• **Source**
** Begin **
# New Tank Questions



## ChewyCashew84 (Sep 2, 2010)

So, I've had a 20 gallon tropical community tank for about the last year, and I want to upgrade to a bigger tank. My first time around, being a novice, I made a few mistakes. I'm still deciding between a 75 or 65 gallon, but I have a few questions about getting the setup right this time.


I have one lonely clown loach. I've had him since I got the tank. Since then, I've learned that they do better in groups. If I get a couple more, will they all get along?
I'm debating whether to go with a canister filter or an overflow with a sump. I want a lot of plants. I went to my LFS today to check out tanks, and they said in a planted aquarium leaves will get stuck in the overflow grates and flood the tank. Is this a real concern? Is there any benefit of either filter system over the other? I already know about the CO2 depletion issue and I don't have a problem with a DIY system.
Can I use an in-line heater? Are there any cases where it would be a bad idea?
Freshwater clams. Good or bad?

That's it for now, but I'm sure I'll have more questions later on. Thanks in advance!


----------



## Inga (Aug 31, 2010)

Hm, I wish I could help you out more but I don't do the high tech plant thing. I have a 60 gallon, heavily planted tank and I have a Sponge filter and a HOB that I am thinking of removing. The plants act as a filter themselves and you don't need as much filtering with a heavily planted tank.
** End **
• **Extracted entries**
** Begin **
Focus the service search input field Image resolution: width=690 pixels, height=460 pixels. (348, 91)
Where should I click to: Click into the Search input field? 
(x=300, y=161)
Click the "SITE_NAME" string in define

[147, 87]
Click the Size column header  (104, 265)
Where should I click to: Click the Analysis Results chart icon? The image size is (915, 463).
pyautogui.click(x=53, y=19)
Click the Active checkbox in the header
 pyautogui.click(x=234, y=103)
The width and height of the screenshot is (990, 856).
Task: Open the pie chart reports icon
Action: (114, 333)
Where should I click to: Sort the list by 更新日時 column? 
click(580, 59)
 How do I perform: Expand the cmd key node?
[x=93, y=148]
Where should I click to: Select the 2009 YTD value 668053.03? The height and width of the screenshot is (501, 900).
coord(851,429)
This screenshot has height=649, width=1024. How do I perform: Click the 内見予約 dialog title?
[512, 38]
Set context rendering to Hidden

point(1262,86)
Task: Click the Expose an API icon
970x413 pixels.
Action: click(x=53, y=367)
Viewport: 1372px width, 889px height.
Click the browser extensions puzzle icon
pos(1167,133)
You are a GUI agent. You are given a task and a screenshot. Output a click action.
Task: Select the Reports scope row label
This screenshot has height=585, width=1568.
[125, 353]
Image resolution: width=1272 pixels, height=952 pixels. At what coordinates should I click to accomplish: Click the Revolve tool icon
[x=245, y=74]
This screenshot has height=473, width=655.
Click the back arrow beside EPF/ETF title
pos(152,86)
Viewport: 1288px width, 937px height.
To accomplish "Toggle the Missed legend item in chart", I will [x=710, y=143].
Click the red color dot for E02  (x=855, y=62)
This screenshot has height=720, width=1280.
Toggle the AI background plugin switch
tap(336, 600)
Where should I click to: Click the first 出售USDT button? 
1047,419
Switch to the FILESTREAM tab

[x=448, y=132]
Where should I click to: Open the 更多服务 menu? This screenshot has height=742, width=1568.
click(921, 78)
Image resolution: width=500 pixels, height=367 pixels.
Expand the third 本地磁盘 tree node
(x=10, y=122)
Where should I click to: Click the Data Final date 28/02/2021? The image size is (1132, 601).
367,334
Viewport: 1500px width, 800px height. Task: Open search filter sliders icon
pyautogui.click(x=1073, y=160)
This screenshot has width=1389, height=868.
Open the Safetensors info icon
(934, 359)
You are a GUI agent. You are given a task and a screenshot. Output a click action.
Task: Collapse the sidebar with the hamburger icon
** End **
• **Problems and tasks**
1) Answer from the aquarium thread:
(a) What size is the tank the first poster has had for about the last year?
(b) Which two tank sizes is that poster deciding between?
(c) What two filters does Inga have on the 60 gallon tank?
2) Reproduce the stretch of the aquarium thread from "I have one lonely" through "Thanks in advance!".
The records have no connection to the aquarium thread.

• **Completed exercise**
1)
(a) 20 gallons
(b) 75 or 65 gallons
(c) A sponge filter and a HOB

2)
I have one lonely clown loach. I've had him since I got the tank. Since then, I've learned that they do better in groups. If I get a couple more, will they all get along?
I'm debating whether to go with a canister filter or an overflow with a sump. I want a lot of plants. I went to my LFS today to check out tanks, and they said in a planted aquarium leaves will get stuck in the overflow grates and flood the tank. Is this a real concern? Is there any benefit of either filter system over the other? I already know about the CO2 depletion issue and I don't have a problem with a DIY system.
Can I use an in-line heater? Are there any cases where it would be a bad idea?
Freshwater clams. Good or bad?

That's it for now, but I'm sure I'll have more questions later on. Thanks in advance!